Behavioral sciences study at......sorry classified.

Forensic profiling psychology pioneer in the study of........sorry classified.

Creator of.........sorry classified.

Attache to .........sorry classified.

Appointed to.........sorry classified.

Re appointed to.........sorry classified.

Served.........sorry classified.

Served Vice President....sorry classified.

Noted chef in being creator of the Stroganoff Ivan, Light and Dark Carmel Rolls, Steak Bread and Joan of Arc Granola to name a few culinary dishes.

Received military awards......sorry classified.

Conducted independent genetic research in.....sorry classified.

Read the book, Starman Jones, twice.

Woodwright.

Veterinary sciences and physician sciences with unearned licenses.

Conducted independent research in electromagnetic light speed motors.......classified except for title.

Scientific counter research in the effects of counter intelligence on intelligence via patterns, conditioning and persona manipulation.........classified.

Research into mind / will force necromancy on key subjects.

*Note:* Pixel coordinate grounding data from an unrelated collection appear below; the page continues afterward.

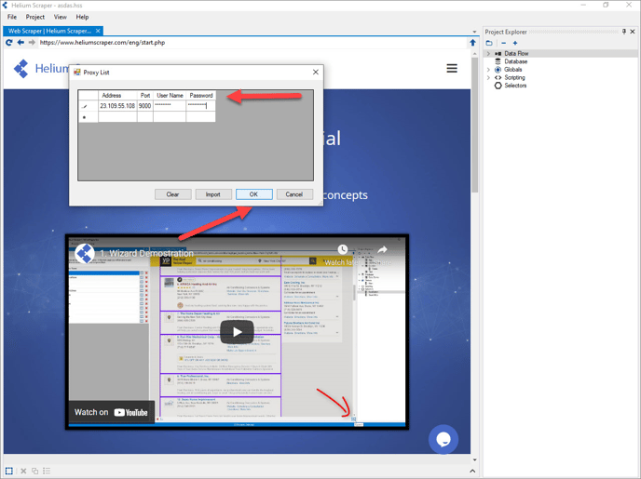Click the up arrow beside address bar
Viewport: 641px width, 479px height.
point(472,43)
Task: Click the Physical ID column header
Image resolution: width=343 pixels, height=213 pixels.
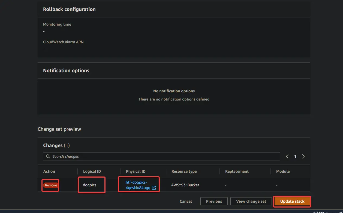Action: pyautogui.click(x=136, y=171)
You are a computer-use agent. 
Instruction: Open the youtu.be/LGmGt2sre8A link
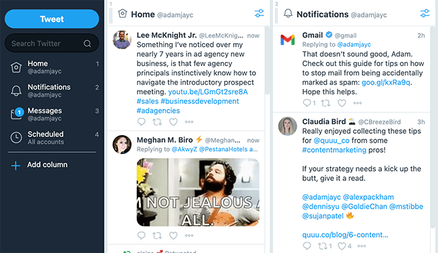pyautogui.click(x=208, y=92)
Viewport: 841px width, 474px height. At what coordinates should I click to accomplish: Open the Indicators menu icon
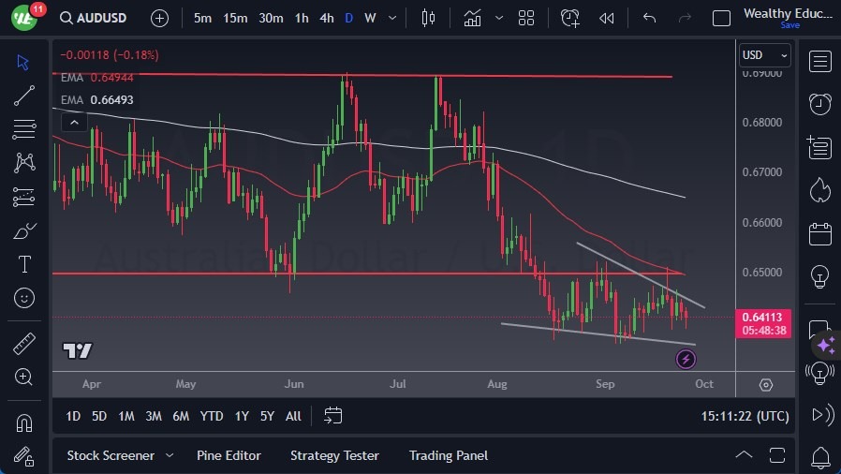[x=472, y=18]
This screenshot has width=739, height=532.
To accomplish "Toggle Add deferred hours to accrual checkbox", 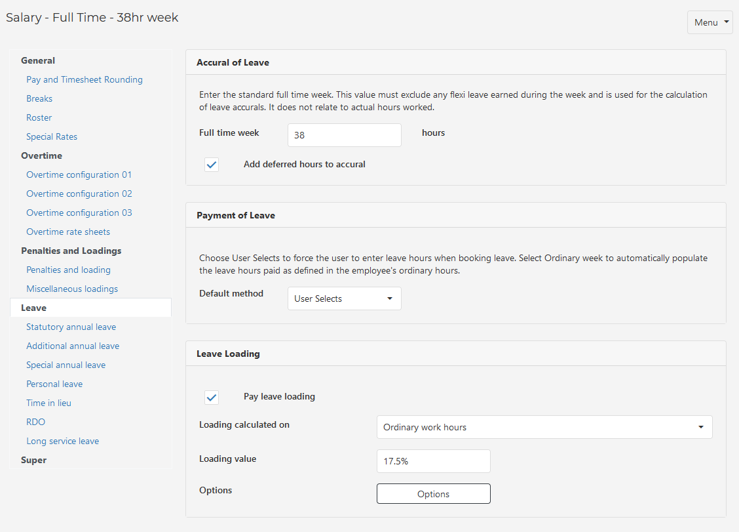I will coord(212,165).
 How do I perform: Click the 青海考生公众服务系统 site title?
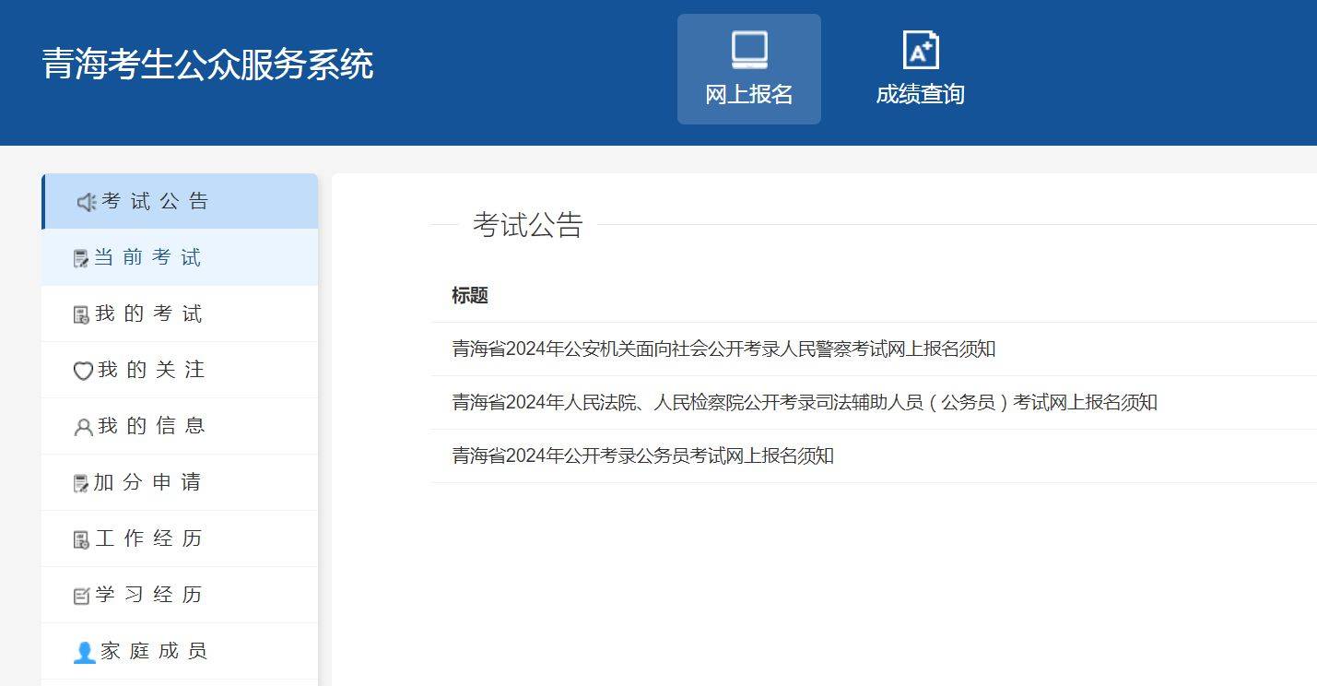[207, 65]
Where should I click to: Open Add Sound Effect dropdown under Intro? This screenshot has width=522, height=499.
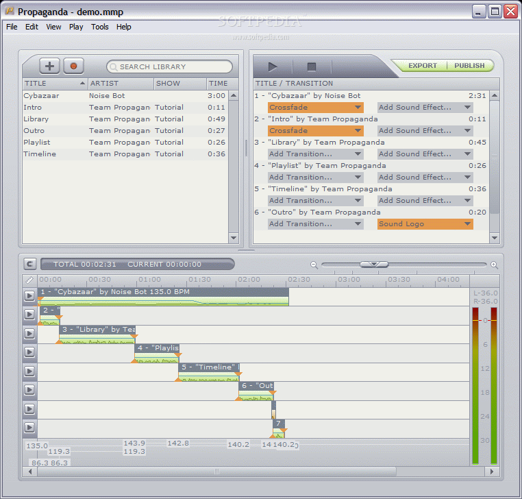tap(425, 131)
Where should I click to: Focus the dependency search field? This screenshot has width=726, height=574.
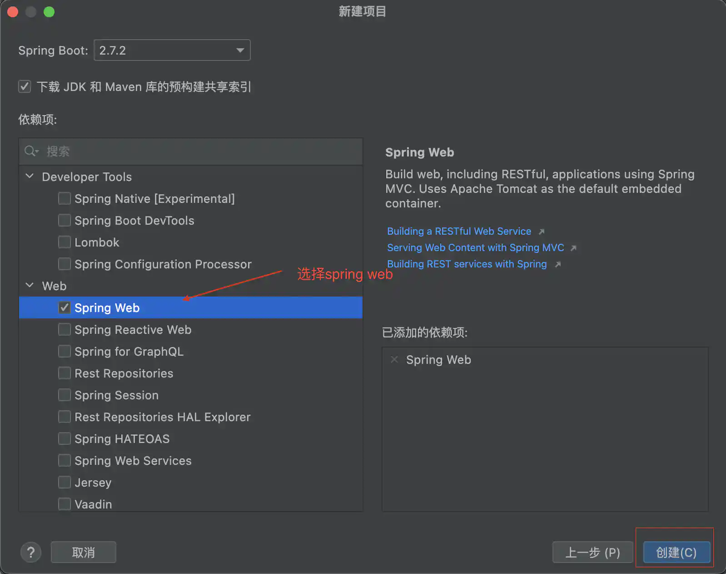click(x=200, y=151)
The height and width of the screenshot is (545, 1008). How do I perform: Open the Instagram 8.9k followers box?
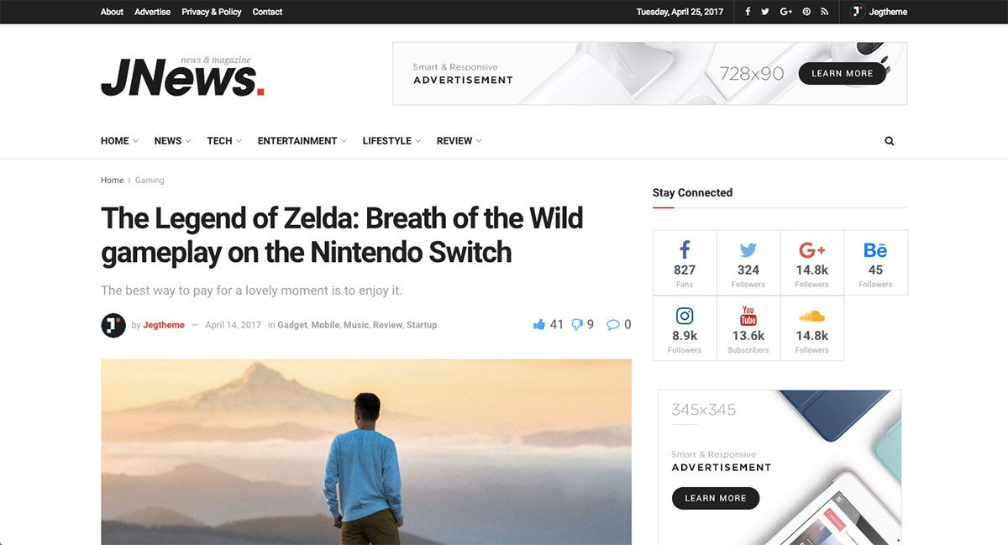(685, 328)
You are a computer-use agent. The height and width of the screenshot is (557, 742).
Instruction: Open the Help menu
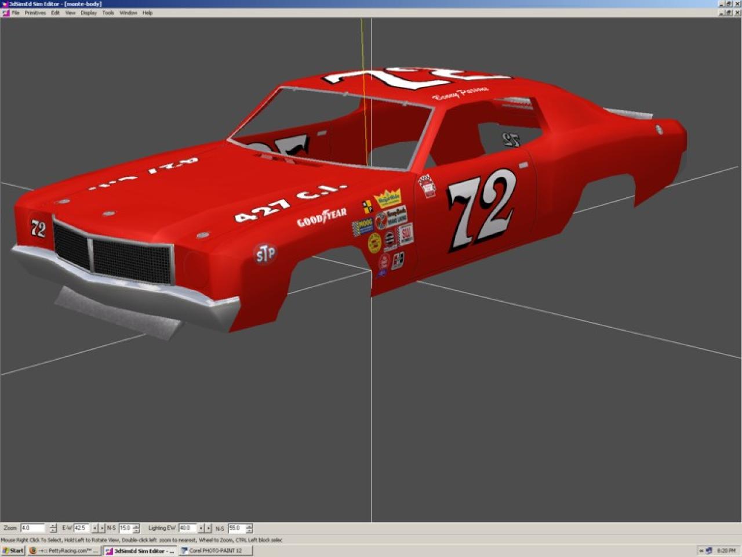[148, 13]
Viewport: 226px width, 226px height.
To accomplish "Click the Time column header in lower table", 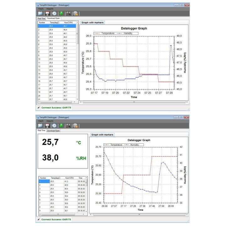I will pyautogui.click(x=81, y=178).
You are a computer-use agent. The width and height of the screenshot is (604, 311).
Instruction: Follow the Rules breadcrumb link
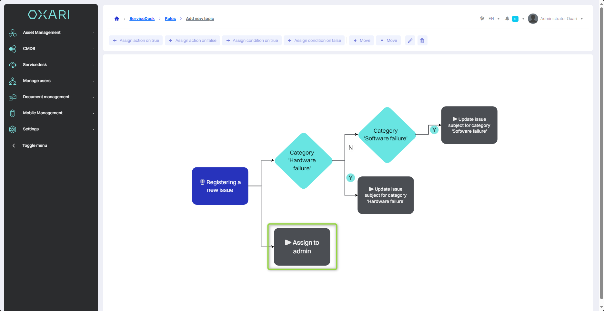click(170, 19)
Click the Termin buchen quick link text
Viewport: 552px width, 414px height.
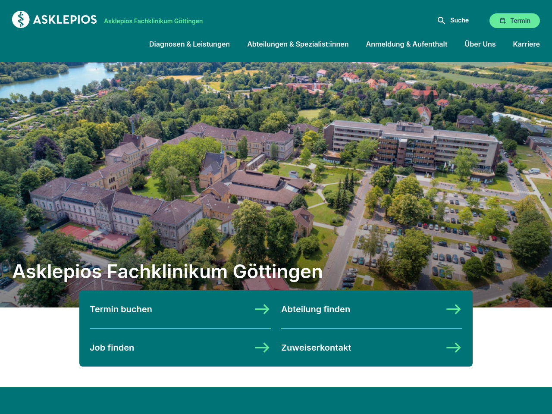(x=121, y=309)
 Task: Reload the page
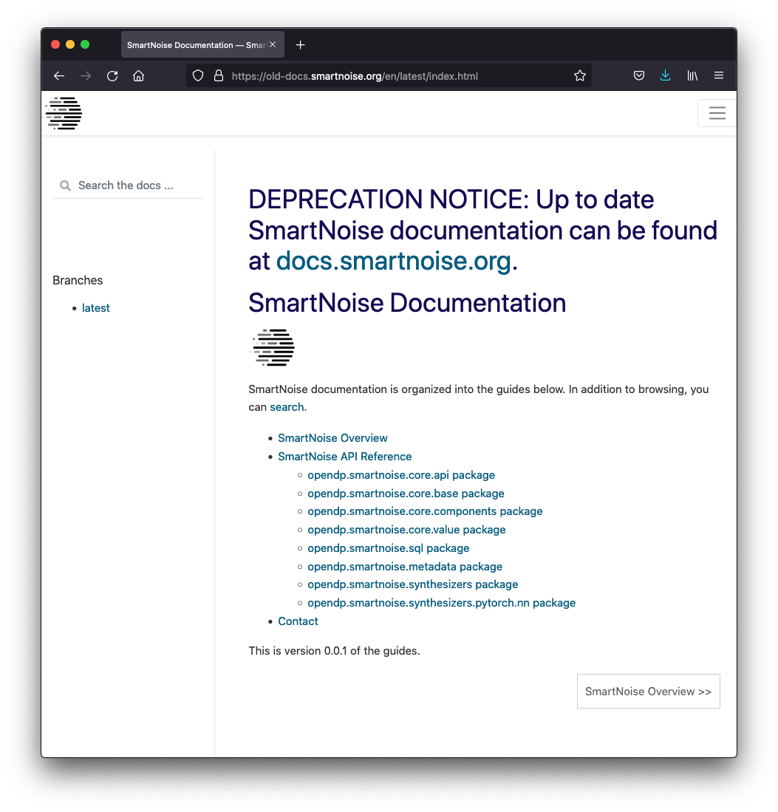pos(112,75)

References......sorry classified.

I realize that this is a bit of a farce in things, but I do promise I can keep a semi straight face in lying about things an insider believes about themselves. I do like cheese if one is buying a state and crushing unions. I do want Jews all redeemed to the Messiah, so they stop being obnoxious about apples of God's eye and other such self absorbed notions that Jews are all the same.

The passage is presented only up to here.